One such solution offers an analog front-end in support of a discrete monitor solution combining DAC, TIA and ADC presented to the system microcontroller. Advantages of a modular approach allow for easy upgrades as sensor technology advances. The use of an integrated analog front-end provides a high level of integration, thereby reducing complexity in overall board space and optimized power consumption vs. discrete ICs

Discover ways to optimize board spacing by speaking with an Arrow expert.


Temperature measurement is also a critical parameter for ambient temperature readings near the test strip. Typical measurement accuracies are +/-1C to +/-2C. Measurement is typically performed with a stand-alone temperature sensor IC or via remote thermistor into the ADC of the MCU.

At the heart of the monitor is an MCU used to control and manage the operation of the glucose monitor. The MCU provides the necessary processing power to perform signal processing from the analog front- end block, data storage management, and various I/O and communications interfaces. Various manufacturers offer MCU solutions targeted for blood glucose monitoring applications that incorporate at some level the tasks of an analog-front-end approach. These include on board operational amplifiers and analog-to-digital converters for converting the analog signals from the glucose-sensing electrodes for processing by the MCU. This approach offers cost optimization and size efficiencies.

Power management within a typical portable blood glucose monitor takes the form of either primary or secondary batteries married to a fuel gauge for user status on the display, as well as battery charger communication via MCU I/O pins. Rechargeable or secondary batteries are typically single-cell Li-ion interfaced to the appropriate battery charger and fuel gauge.
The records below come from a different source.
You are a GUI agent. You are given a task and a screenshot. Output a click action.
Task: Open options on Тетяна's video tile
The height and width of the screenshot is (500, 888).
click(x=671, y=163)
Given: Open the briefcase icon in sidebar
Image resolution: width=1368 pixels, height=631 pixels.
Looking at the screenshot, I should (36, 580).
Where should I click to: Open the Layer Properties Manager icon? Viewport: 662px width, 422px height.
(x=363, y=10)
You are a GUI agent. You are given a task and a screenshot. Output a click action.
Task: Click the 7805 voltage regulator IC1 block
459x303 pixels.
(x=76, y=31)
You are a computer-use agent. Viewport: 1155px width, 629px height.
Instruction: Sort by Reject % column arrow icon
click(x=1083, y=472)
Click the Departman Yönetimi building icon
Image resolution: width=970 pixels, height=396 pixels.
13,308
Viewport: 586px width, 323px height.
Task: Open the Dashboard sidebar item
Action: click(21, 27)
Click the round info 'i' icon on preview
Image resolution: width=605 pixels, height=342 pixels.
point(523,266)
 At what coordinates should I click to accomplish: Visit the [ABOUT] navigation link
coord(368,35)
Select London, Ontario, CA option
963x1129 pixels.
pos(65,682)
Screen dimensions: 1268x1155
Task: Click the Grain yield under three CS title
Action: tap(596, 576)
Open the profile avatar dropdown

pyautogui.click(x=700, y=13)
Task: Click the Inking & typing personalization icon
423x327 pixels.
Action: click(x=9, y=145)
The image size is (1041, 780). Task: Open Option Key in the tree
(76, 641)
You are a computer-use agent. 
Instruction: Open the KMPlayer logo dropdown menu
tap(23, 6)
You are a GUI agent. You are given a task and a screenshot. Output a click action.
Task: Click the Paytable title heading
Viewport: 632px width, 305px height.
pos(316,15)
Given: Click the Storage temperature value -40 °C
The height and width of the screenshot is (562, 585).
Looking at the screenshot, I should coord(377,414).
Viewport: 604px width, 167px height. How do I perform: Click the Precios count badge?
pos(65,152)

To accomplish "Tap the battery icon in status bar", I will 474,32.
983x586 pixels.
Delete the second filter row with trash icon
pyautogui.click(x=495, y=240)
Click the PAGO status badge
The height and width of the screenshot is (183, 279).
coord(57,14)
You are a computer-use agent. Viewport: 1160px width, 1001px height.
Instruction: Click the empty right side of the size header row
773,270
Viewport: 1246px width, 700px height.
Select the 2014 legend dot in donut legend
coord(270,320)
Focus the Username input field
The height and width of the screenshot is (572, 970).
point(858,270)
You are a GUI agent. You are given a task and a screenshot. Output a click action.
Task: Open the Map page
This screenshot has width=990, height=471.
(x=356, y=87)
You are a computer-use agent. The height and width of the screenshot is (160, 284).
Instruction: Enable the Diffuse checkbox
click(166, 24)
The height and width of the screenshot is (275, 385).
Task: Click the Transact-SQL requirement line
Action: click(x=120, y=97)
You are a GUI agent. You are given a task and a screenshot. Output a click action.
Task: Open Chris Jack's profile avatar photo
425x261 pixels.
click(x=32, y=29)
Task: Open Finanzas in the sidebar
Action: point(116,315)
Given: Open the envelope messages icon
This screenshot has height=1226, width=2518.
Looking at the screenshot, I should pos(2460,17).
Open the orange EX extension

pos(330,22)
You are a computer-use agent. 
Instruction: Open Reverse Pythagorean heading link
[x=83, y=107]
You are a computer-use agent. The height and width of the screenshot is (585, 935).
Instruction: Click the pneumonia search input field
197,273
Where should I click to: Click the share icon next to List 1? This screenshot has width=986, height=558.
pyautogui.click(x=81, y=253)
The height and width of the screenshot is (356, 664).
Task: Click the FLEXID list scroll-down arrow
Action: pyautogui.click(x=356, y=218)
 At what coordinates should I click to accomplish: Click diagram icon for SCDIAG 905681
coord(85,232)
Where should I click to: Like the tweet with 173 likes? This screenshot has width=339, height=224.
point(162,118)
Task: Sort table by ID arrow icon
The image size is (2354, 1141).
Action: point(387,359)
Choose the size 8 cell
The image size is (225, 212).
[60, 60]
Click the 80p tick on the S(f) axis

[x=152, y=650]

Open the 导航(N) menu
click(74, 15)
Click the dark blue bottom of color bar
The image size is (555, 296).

Typical external charging in modern day monitors is accomplished via USB. If there is a removable battery that is charged in a dock, authentication can be added to ensure only authorized batteries are used per the manufacturer’s requirements.

The display and user interface typically comprise an LCD segment or graphic dot matrix solution. While the graphic dot matrix affords the developer more flexibility in creating custom icons and display information, these displays require additional memory, typically along with bias voltages and drivers if not incorporated into the LCD module from the manufacturer. Some MCUs targeted for the blood glucose monitor space include the LCD-driving capability on the MCU, typically for segment-based displays in most cases.

In addition to the LCD interface, which patients could have difficulty reading depending upon their age and eyesight capabilities, an audible indicator is typically included in the form of a buzzer and in some cases a voice assist to guide the patient without dependency on the display. In it’s simplest form, a buzzer can be pulse-width modulated via available I/O pins on the MCU, thereby limiting additional circuit costs.

I/O and data interfaces were provided in the early days for uploading test results to a computer. Monitor designs today leverage standard interfaces such as USB and more recently Bluetooth wireless solutions. While there are additional cost factors by adding these standards into blood glucose monitors, various health alliances are driving the industry for more convenient avenues to upload patient data to a health care provider.

Chat with an Arrow representative about incorporating these device features at a reasonable cost.


Overall, system architectures for the core circuitry of the monitor design are utilized as a building block such that when another feature is needed, a complete redesign is not needed, thereby negating risk, reducing regulatory approvals and yielding a faster time to market for the manufacturer.